Be careful: Some components, such as intermediate switches that integrate a conventional device into the smart home, are also identified by the software as lights and listed accordingly. Luckily, meaningful symbols to the left of the individual nodes reveal whether the device is a light source or some other device. Use the plus sign to the right of each device to transfer it to the vertical group column on the left. Don't forget to Save your work after adding all the desired components to the group (Figure 6).

Figure 6: You can see the group members and add new ones in a graphical interface.

Making a Scene

In the next step, you add what are known as scenes to the installation and then configure the individual nodes in each scene. For example, you can turn switches or lamps on and off using timer controls or dim the lights in the scene editor.

The Scenes editor option lets you open the scene dialog, where you need to click on Add Scene and assign a meaningful name. After clicking Create, you can configure and save the desired settings as a function of the options supported by the enabled device (Figure 7).

Figure 7: The scene editor lets you control the devices individually.

If you now switch back to the Groups menu, you can use the Schedules dialog to define when you want the tool to enable a specific scene in the current group.
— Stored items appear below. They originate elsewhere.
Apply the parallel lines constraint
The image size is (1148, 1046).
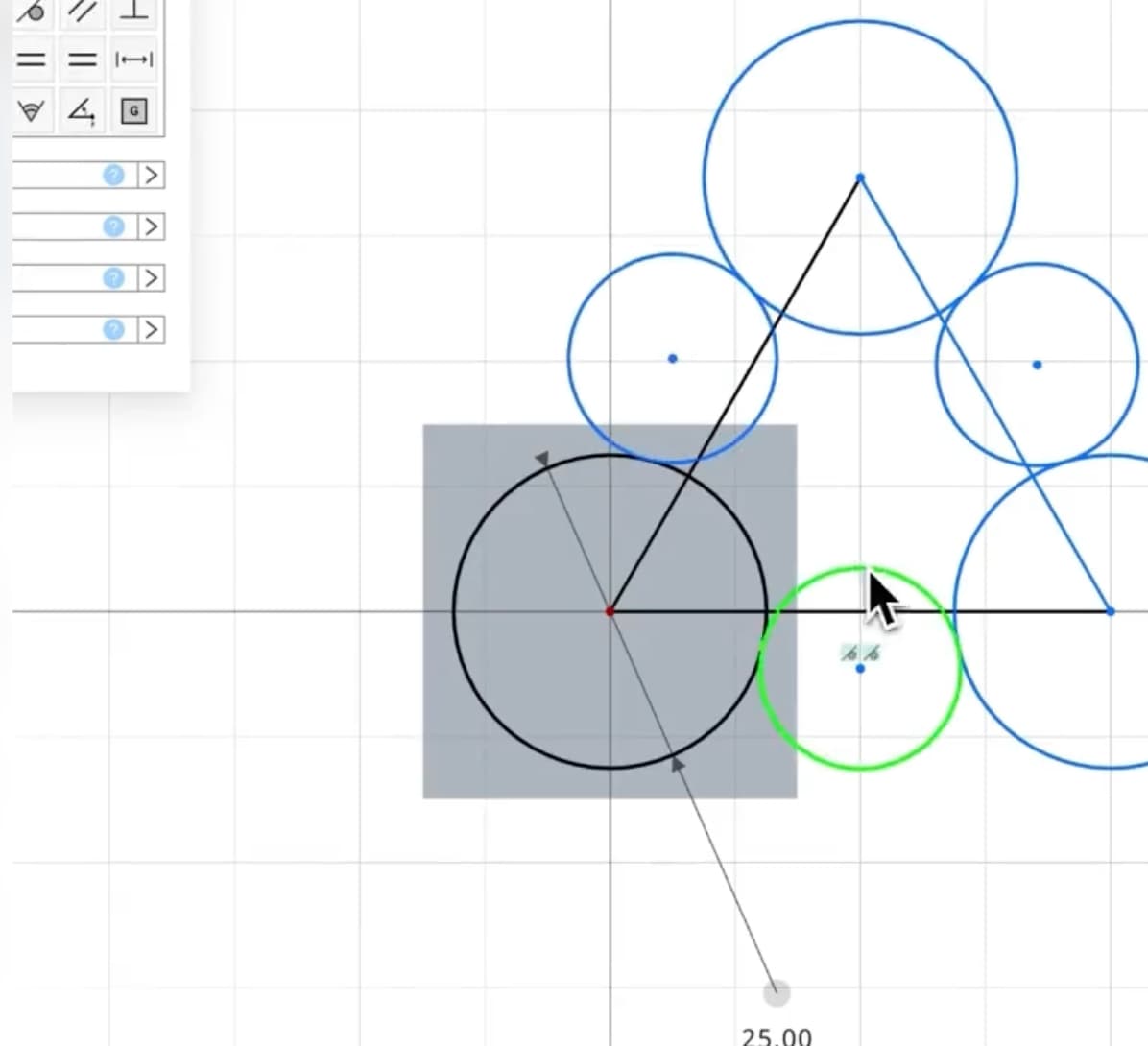[82, 11]
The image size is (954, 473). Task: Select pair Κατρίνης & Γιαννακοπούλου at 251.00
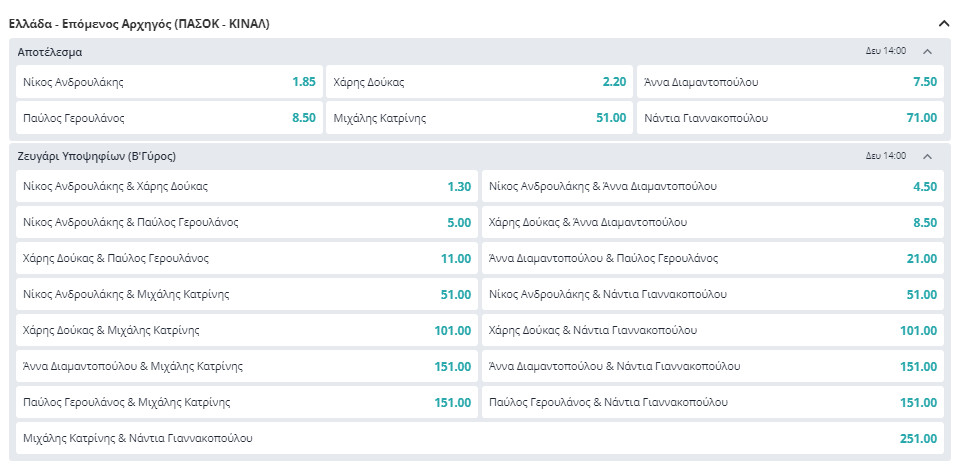click(479, 438)
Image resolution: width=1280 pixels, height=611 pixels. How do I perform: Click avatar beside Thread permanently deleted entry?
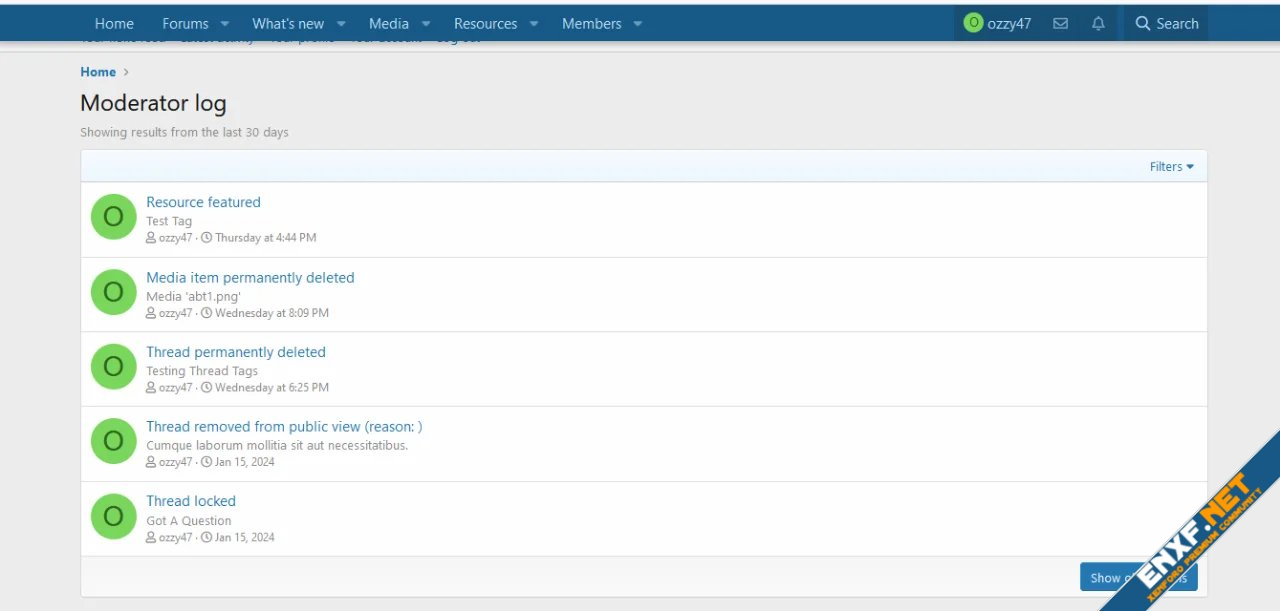pos(113,367)
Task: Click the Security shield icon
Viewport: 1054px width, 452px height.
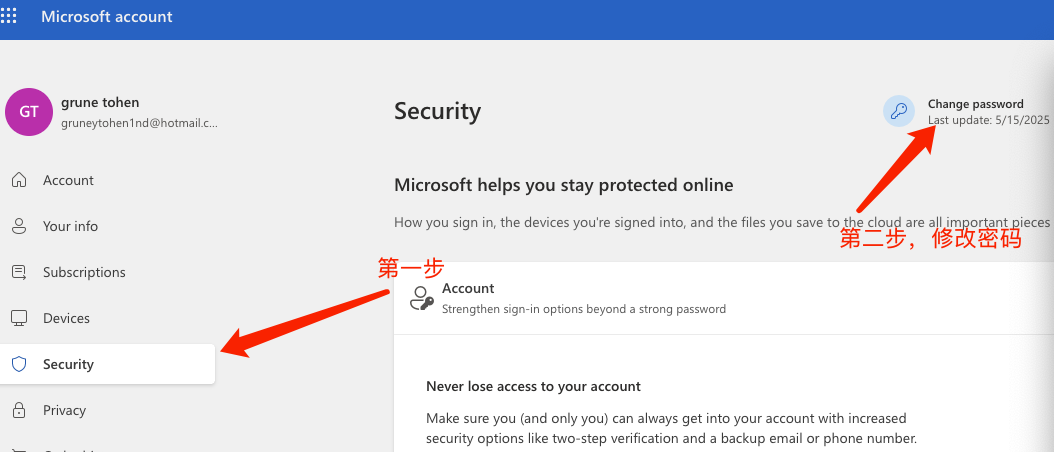Action: pyautogui.click(x=18, y=364)
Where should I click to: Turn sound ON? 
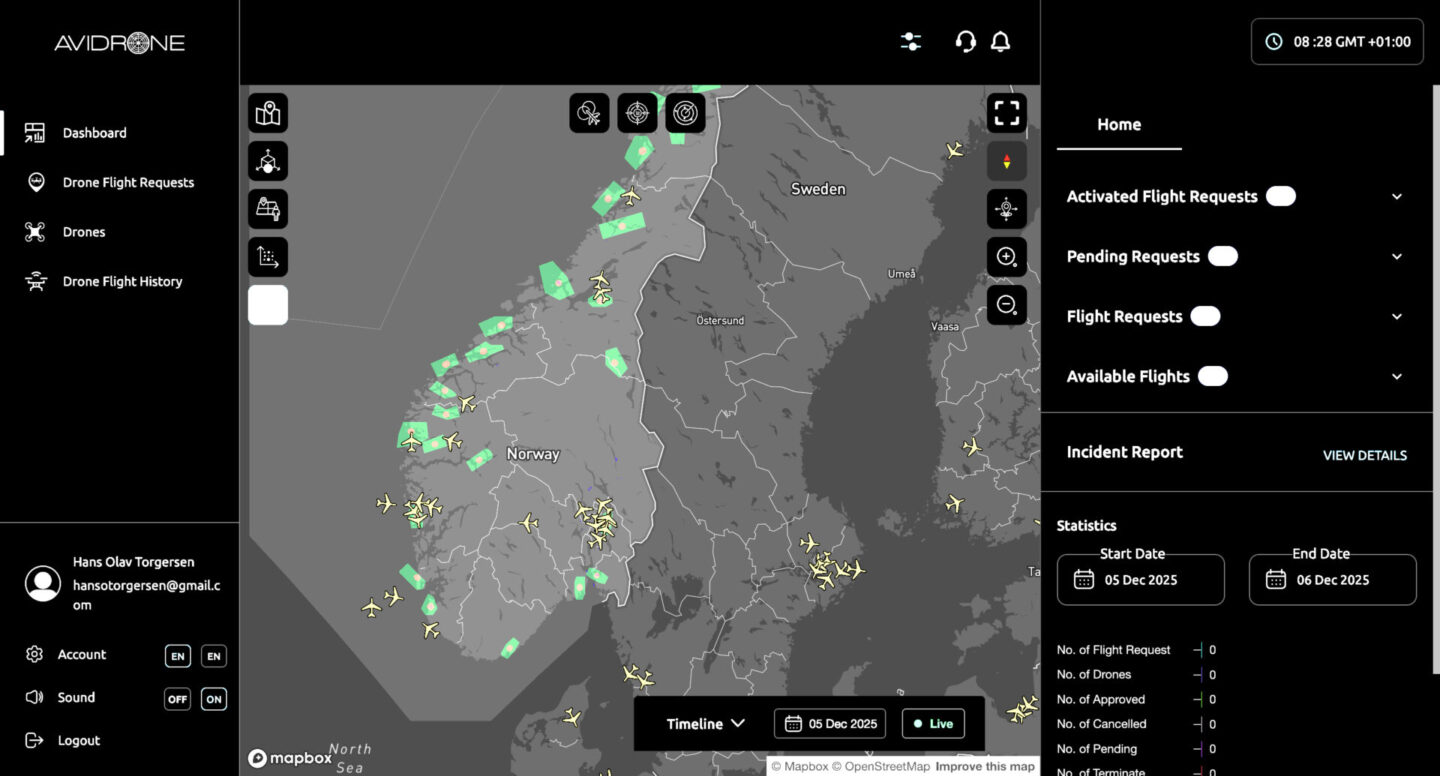pyautogui.click(x=213, y=699)
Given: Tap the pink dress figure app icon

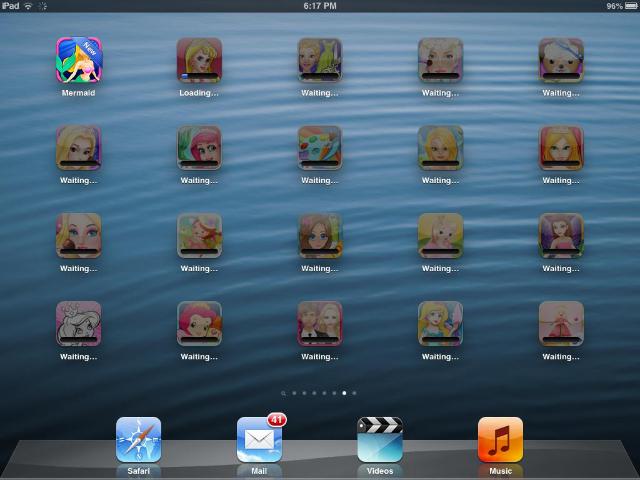Looking at the screenshot, I should [x=561, y=323].
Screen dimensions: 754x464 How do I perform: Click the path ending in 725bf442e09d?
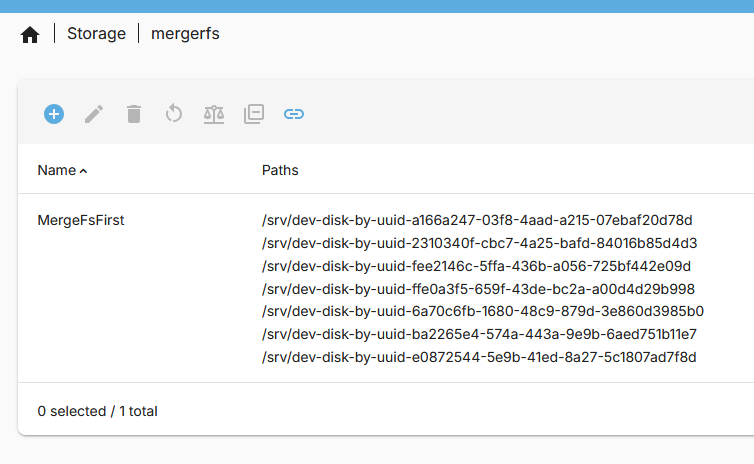(x=476, y=266)
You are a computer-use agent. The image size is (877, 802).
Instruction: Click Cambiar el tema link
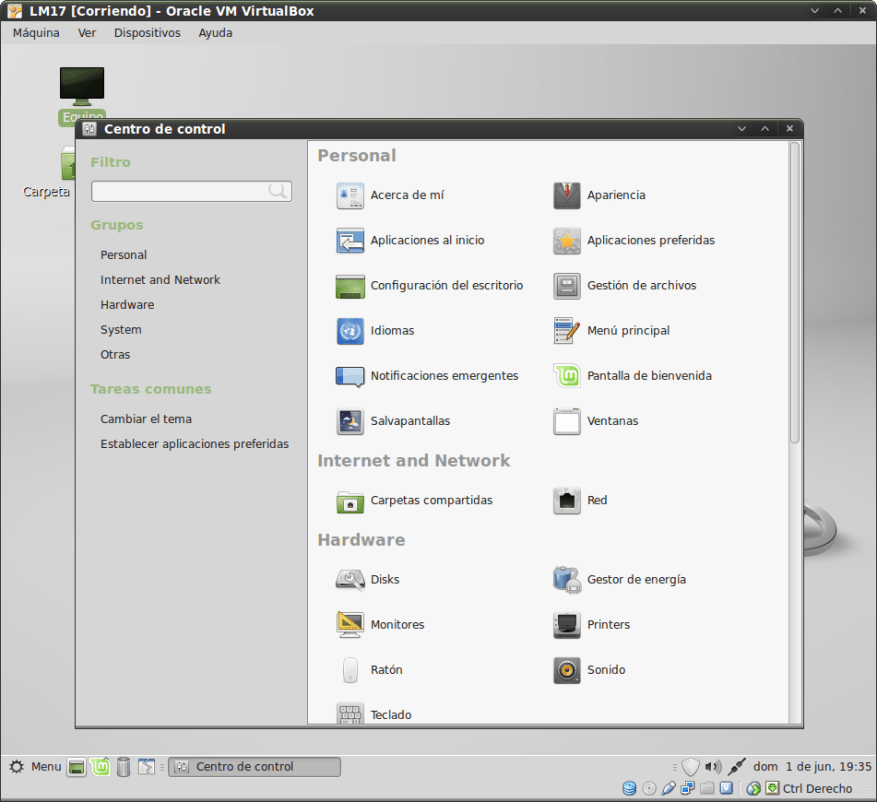[146, 419]
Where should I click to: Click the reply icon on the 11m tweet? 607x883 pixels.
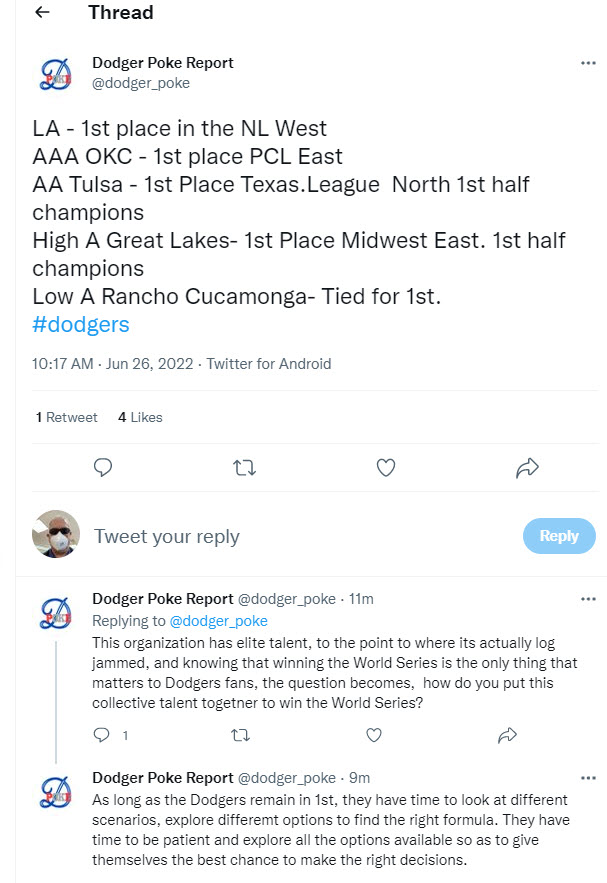(x=102, y=735)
Schedules | Actions lets you set an alarm or a timer, to which you can assign a name.

Following the Create step, you will find yourself in the configuration dialog for timer control. Just a few mouse clicks let you define which scene is linked to which action and at what time. You can also specify the length of the fade time before starting the timer (Figure 8).

Figure 8: The timer lets you automate the control of individual devices.

You need to repeat this procedure for each room in which you have Zigbee network components. When you are done, you can enjoy reliable automated control of your home devices.